You see, my husband trusts the earth is inherently good. He looks for the good in every weather pattern. He sees the bounty where others see weeds. He sees power where others see problems. He experiences awe where others experience fear.

These are guiding principles in his life and psyche. And ones we could all use to learn. This field of re-establishing a deep trust in the earth and the metaphor of the earth for healing attachment wounds and so much more is often called Echo Psychology fyi.

Reestablishing trust....

I often see people practice yoga in a way that is deeply untrusting of their body. The body is a problem. The body is uncomfortable. The body is lacking. The body has too many weeds to count. The body is aggravating.

And so the practice of yoga becomes a kind of pesticide if you will. A way to kill everything you dont want. A way to force out the mental and physical believed toxins. A way to control the garden you want.

But the body of your earth is far more intelligent than you think. There are some patterns that exist that ultimately enable the great magic to come through.

For example, my bodies design allowed me to carry my baby girl for 10 months exactly. Some doctors were alarmed by this and they wanted her out. The did not trust my body or hers. Ultimately, with a little coaxing, like the way you might need to manually go in and sort your garden, she got the memo and my body got the memo to come on down and out.

So you see, if you want to fight the War on Weeds and let good growth happen as it needs to, to be a little wild, then stop making your yoga just another product to cut, destroy and eradicate.

(Well and maybe consider the grass underneath your feet at your next yoga festival. Ironic right?)

To continue this metaphor further, weeds are weeds when they aren't what you are trying to grow. So take meticulous care in your practice.
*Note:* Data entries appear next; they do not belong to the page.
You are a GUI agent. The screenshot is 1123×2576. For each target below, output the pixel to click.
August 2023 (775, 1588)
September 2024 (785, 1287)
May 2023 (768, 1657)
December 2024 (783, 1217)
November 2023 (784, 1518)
It takes time and effort and tender loving attention to pluck the weeds from your mind.

I know this because I have to constantly pluck those buggers. Yoga makes us more sensitive. And that sensitivity can allow neurosis to grow. Like the dandelions that spread their seeds in the wind, the sensitivity cultivated in yoga can spread in the wind of your breath. Meaning, sometimes you get things you don't want. So spend some time weeding and pruning. Maybe use some of them in another way, like a tincture for the mind and spirit.
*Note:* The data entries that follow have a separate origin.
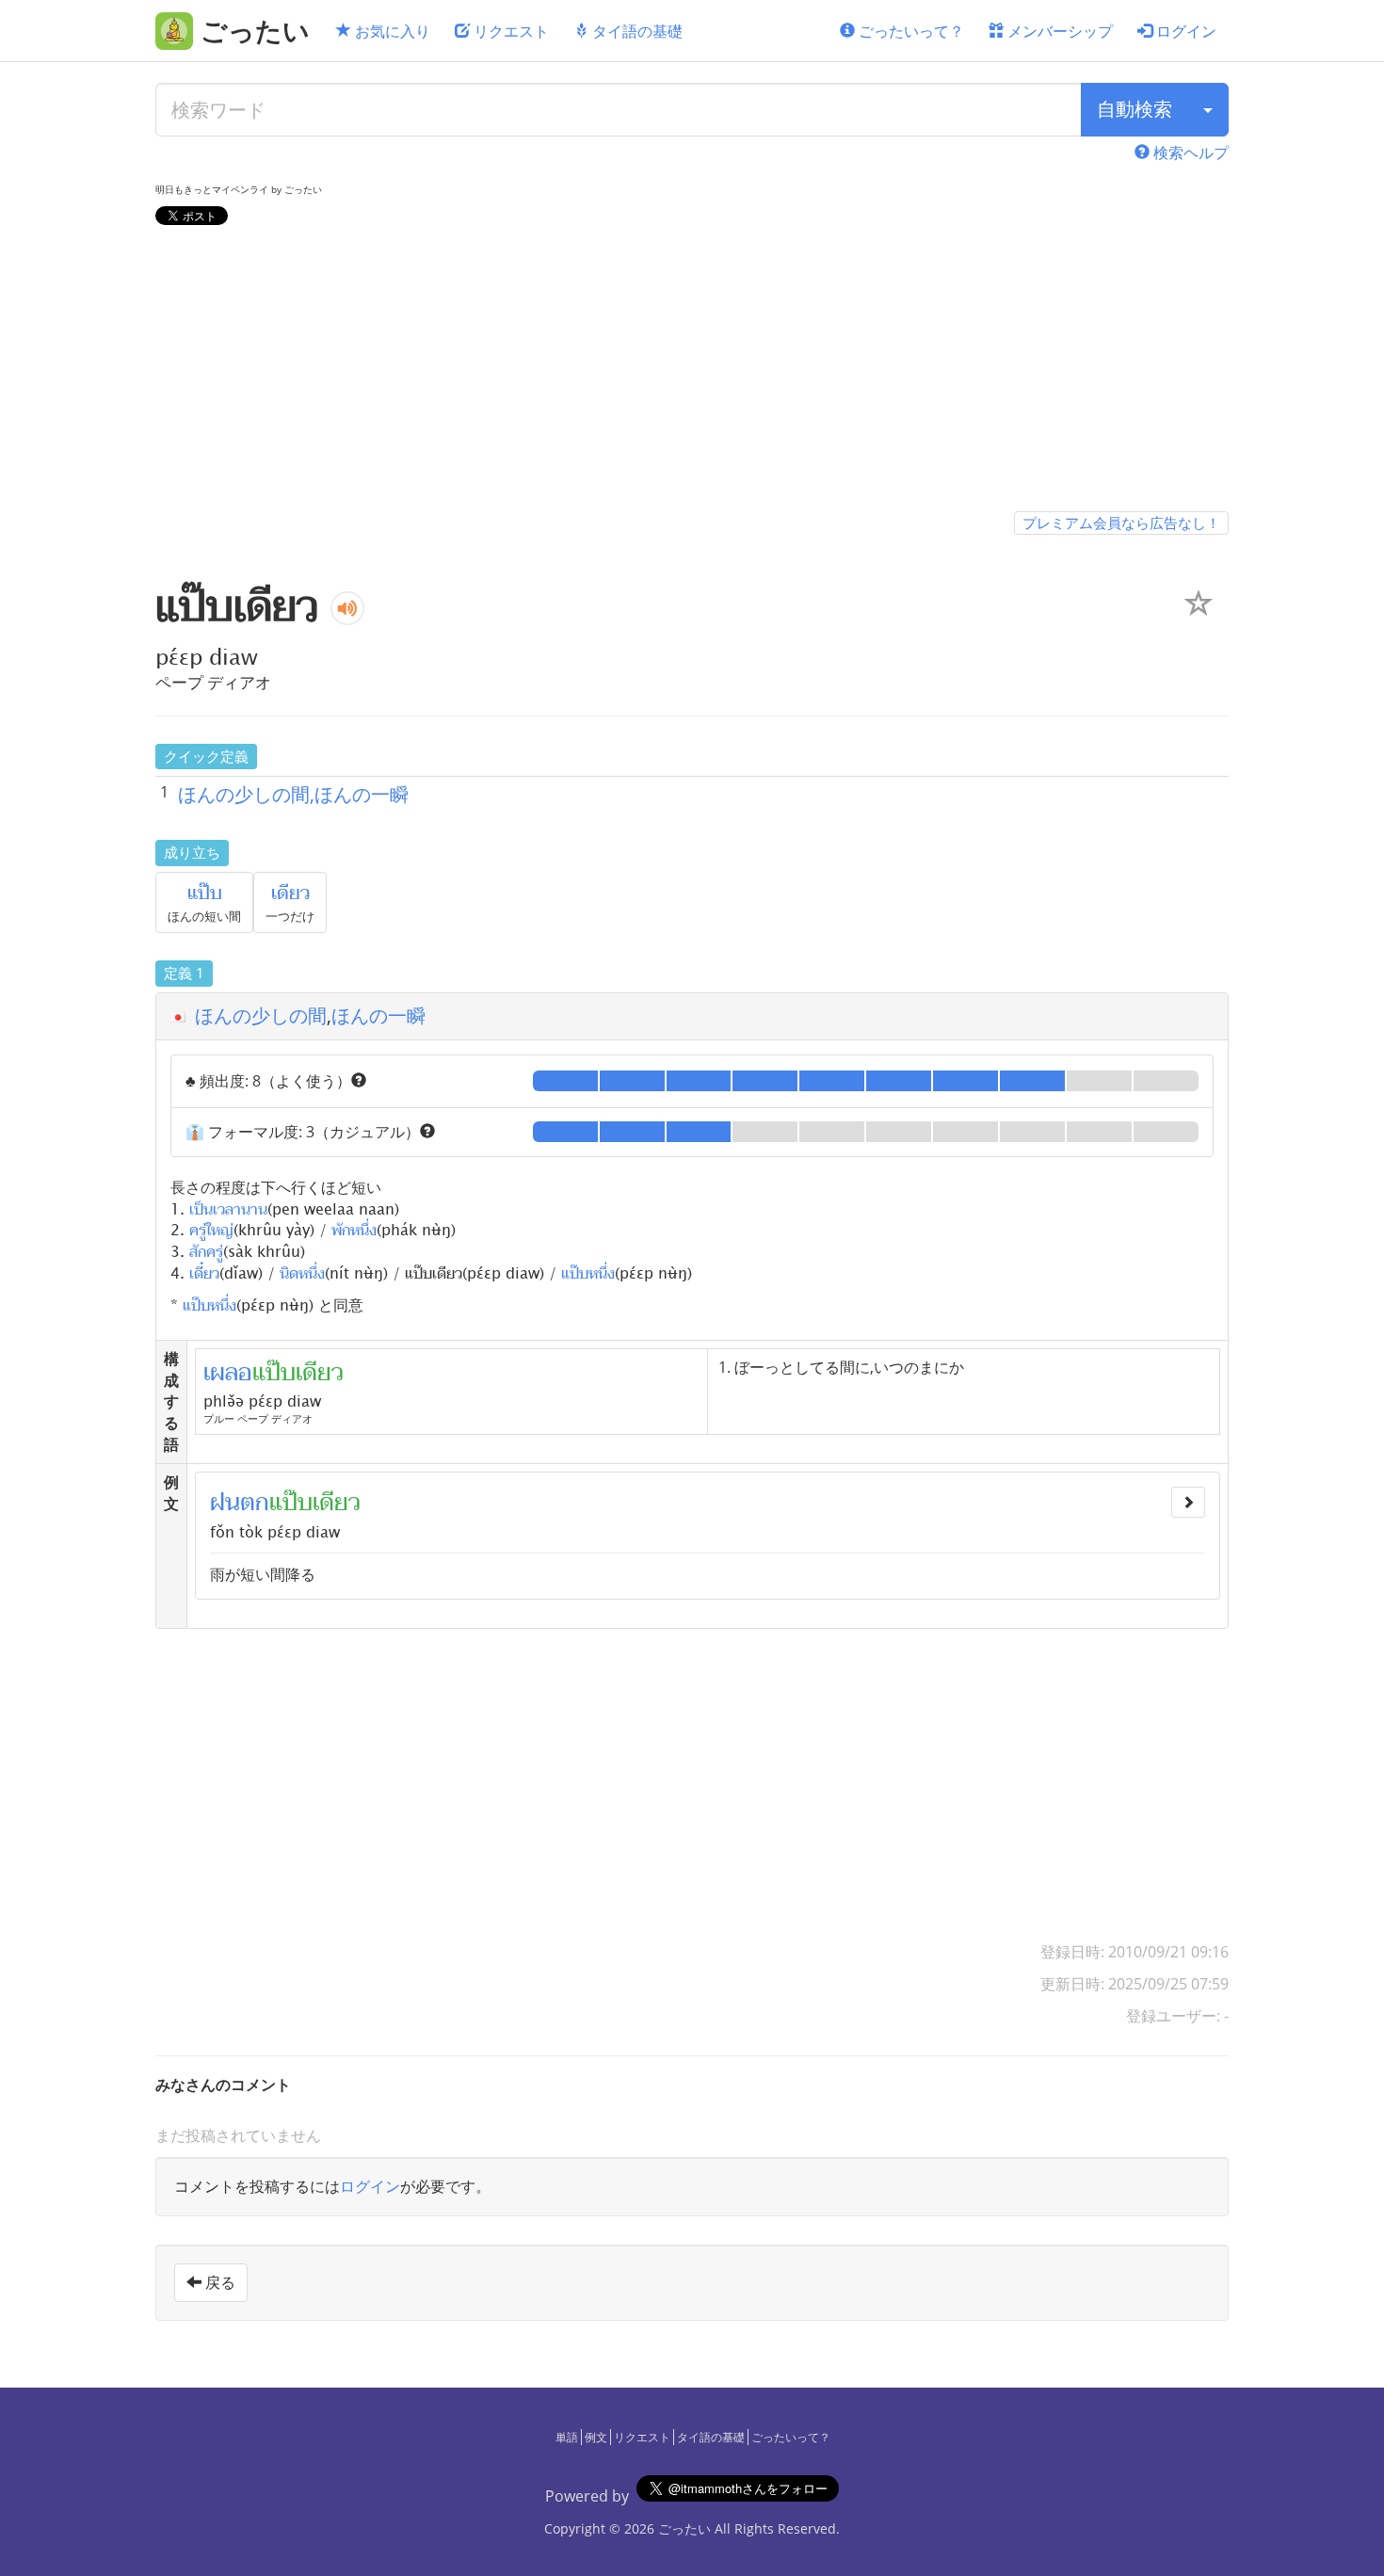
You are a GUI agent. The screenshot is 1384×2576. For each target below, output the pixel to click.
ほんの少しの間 (261, 1015)
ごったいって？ (909, 31)
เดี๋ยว (204, 1272)
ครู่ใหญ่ (211, 1228)
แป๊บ (204, 893)
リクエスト (509, 31)
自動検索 (1134, 108)
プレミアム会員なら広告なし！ (1121, 522)
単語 (566, 2437)
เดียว (290, 893)
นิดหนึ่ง (302, 1272)
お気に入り (390, 31)
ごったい (684, 2528)
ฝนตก (239, 1502)
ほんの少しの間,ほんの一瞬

I recently went through an intense narrow around fear. And as it turned out tasting a bit of that bitter and pungent weed in my mind helped me move through with more ease and awaken me to a more clarified understanding of purpose. Thank you fear. I don't want you overtaking the garden but, I'll use you as medicine.

The War on Weeds is real people. Not just for the dandelions and burdock. But right inside your own body. Everything in our culture wants us to buy products and services to fight these weeds...but thats not really what is attempting to be eradicated. It is actually a war on the deep trust in the earth--the inner and the outer earth that is your human birth right.